If you are taking also videos with your mobile, these are not part of the "all synced photographs" collection in LrC and will not be deleted from the cloud. You need to log on lightroom.adobe.com and delete them manually from the cloud. 

Sent using Tapatalk


----------



## Jim Wilde (Jul 31, 2020)

Umberto Cocca said:


> If you are taking also videos with your mobile, these are not part of the "all synced photographs" collection in LrC and will not be deleted from the cloud. You need to log on lightroom.adobe.com and delete them manually from the cloud.


That's not actually true, Umberto. You are correct that videos synced from any Lightroom app will download into LrC and will then *not* appear in All Synced Photographs. However, the (invisible) sync link still exists such that deleting the (apparently unsynced) video from LrC will still delete the video from the cloud. I've never understood the Adobe logic regarding this, but nevertheless it still happens.


----------



## Umberto Cocca (Aug 1, 2020)

Jim Wilde said:


> That's not actually true, Umberto. You are correct that videos synced from any Lightroom app will download into LrC and will then *not* appear in All Synced Photographs. However, the (invisible) sync link still exists such that deleting the (apparently unsynced) video from LrC will still delete the video from the cloud. I've never understood the Adobe logic regarding this, but nevertheless it still happens.

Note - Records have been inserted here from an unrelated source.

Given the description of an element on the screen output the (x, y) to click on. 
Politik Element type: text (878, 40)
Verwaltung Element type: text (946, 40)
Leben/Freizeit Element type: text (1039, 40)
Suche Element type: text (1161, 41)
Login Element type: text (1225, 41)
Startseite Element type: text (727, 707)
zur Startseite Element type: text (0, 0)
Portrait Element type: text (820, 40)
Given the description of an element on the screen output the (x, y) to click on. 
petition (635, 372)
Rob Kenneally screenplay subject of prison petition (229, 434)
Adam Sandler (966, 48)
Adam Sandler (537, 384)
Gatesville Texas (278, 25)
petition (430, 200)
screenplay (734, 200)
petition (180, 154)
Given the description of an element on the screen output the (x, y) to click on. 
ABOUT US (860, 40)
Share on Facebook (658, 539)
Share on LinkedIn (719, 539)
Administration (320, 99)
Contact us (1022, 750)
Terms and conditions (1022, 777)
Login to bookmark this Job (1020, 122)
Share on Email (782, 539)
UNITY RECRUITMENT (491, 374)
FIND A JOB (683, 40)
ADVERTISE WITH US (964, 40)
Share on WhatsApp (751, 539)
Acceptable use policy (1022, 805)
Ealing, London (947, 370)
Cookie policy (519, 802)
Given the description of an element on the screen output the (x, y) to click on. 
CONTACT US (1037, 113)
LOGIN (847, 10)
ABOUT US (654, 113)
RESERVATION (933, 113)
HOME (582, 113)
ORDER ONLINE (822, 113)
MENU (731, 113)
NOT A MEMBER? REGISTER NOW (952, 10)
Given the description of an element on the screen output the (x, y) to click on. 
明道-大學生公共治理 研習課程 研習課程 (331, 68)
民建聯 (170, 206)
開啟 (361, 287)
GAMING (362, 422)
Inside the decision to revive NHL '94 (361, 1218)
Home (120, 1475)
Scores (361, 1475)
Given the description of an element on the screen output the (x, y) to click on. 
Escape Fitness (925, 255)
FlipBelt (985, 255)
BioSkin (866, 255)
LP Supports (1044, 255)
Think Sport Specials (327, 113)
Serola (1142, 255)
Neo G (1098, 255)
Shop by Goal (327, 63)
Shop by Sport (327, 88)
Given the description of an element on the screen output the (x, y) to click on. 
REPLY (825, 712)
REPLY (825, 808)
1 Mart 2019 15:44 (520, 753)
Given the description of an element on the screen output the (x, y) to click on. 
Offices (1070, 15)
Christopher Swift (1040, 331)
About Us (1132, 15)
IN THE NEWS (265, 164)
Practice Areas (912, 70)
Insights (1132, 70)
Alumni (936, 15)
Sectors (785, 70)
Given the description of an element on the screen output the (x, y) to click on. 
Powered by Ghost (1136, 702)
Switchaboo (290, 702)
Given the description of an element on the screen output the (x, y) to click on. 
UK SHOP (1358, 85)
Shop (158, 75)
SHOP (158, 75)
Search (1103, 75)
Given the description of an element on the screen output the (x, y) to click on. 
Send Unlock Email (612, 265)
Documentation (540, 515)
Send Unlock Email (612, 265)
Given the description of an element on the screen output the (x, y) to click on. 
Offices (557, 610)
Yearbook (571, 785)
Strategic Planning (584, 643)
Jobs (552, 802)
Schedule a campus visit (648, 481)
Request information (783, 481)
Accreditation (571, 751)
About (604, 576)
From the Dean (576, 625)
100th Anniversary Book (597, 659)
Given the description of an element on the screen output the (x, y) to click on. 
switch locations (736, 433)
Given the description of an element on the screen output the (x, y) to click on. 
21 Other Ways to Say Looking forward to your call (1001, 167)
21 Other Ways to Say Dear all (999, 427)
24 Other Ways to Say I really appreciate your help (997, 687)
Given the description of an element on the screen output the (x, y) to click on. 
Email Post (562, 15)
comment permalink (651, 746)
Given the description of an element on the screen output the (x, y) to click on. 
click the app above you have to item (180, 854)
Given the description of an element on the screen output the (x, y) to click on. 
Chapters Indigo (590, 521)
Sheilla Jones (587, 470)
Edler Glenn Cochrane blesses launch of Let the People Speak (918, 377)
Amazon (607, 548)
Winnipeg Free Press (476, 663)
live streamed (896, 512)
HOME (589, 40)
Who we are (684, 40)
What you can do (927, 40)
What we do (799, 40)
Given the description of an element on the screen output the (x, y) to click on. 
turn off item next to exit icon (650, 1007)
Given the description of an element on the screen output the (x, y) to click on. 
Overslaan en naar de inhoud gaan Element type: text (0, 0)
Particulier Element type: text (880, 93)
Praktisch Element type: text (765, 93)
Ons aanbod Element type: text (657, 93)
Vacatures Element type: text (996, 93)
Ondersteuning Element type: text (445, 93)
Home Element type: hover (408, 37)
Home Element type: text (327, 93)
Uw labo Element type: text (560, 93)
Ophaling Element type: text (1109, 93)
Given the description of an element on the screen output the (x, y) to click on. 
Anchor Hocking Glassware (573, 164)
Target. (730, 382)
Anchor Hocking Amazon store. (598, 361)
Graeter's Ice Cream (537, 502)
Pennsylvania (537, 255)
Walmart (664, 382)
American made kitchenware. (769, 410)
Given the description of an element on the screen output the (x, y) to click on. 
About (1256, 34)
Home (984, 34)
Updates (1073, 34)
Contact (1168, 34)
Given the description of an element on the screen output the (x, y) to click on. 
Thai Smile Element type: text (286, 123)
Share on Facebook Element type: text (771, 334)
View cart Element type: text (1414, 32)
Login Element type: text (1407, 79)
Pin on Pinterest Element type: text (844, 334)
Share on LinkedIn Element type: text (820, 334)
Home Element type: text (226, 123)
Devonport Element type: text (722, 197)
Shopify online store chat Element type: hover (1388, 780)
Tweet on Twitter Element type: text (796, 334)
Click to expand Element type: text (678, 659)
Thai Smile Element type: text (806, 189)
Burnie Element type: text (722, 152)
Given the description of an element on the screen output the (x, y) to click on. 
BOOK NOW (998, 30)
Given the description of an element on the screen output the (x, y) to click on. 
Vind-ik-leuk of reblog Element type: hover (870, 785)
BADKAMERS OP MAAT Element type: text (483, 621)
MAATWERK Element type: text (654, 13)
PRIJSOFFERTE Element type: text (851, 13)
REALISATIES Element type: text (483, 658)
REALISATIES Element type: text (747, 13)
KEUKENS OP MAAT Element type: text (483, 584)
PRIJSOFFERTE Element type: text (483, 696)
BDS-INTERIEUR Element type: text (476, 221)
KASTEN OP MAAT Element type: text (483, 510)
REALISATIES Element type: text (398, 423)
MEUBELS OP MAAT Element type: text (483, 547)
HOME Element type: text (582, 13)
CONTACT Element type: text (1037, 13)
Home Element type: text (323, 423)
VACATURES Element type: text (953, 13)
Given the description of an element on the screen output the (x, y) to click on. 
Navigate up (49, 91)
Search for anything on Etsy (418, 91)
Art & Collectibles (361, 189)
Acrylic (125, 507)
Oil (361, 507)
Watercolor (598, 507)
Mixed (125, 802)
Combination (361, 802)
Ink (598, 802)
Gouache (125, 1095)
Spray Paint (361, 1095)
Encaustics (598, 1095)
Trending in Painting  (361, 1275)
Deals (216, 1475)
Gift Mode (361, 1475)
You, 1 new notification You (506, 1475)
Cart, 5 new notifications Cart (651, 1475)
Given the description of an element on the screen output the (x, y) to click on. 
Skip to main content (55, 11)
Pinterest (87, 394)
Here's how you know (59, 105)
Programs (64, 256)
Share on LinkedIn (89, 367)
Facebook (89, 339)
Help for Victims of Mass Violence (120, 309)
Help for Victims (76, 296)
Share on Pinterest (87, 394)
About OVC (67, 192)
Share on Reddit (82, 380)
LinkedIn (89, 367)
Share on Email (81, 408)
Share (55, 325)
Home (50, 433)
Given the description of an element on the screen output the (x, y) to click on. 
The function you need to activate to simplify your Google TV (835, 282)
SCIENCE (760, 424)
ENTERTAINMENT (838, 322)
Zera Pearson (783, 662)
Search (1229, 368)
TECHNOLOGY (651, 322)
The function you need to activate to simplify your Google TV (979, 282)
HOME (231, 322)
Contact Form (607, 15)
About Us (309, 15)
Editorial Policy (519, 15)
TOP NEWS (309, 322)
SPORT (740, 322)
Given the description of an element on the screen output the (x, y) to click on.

That's an interesting one Jim. I never tried it myself, since I need to keep those files on LrC and on my PC. I also set up LR mobile to put all the automatically uploaded files in an Album. I tried removing the video files from that synced collection in LrC , but also in that way it didn't remove the video files from the web.
Any suggestion? 

Sent using Tapatalk


----------



## Jim Wilde (Aug 1, 2020)

Basically, video files break most of the "rules" regarding syncing, one of them being that a video file (imported from any Lightroom app), and which is then apparently "unsynced" in LrC, can still be included within a synced collection in LrC. Normally, if you remove a *photo* file from a synced collection in LrC you would receive the "Do you want synced photo to remain in All Synced Photographs" message. However, removing a *video* file from a synced collection produces no message at all (obviously because the video doesn't actually appear in the ASP), so in this situation if you want to remove the video from the cloud while keeping it in LrC, you'll need to delete the video from any of the cloud apps. Doing it that way deletes the video from the cloud, also removes it from any synced collection in LrC, but doesn't delete it from LrC.


----------



## slivingston (Dec 2, 2020)

Johan Elzenga said:


> Remove them from the All Synced Photographs in Lightroom Classic. That will remove them from the cloud (and so from your phone), but not from Lightroom Classic.



So basically, the procedure might be... Sync to Classic from Mobile.  Then create a collection and move the photos that are in "All Synced Photographs" to that collection.   Then select all photos in "All Synced PHotographs" and right click and chose "remove from the "All Synced Photographs"" ?  This still keeps the photos in Classic?


----------